**Provided entries**
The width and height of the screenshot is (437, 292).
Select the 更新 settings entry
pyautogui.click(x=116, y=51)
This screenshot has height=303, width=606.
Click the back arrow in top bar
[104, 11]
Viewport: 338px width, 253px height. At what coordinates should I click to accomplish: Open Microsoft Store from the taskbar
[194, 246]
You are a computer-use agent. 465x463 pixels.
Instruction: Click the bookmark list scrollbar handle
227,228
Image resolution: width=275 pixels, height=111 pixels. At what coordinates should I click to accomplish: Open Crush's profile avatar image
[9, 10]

**Written request**
Please filter the records above, keeping every line that contains the string "coordinates". Case counts.

**Output of the task**
Viewport: 338px width, 253px height. At what coordinates should I click to accomplish: Open Microsoft Store from the taskbar
Image resolution: width=275 pixels, height=111 pixels. At what coordinates should I click to accomplish: Open Crush's profile avatar image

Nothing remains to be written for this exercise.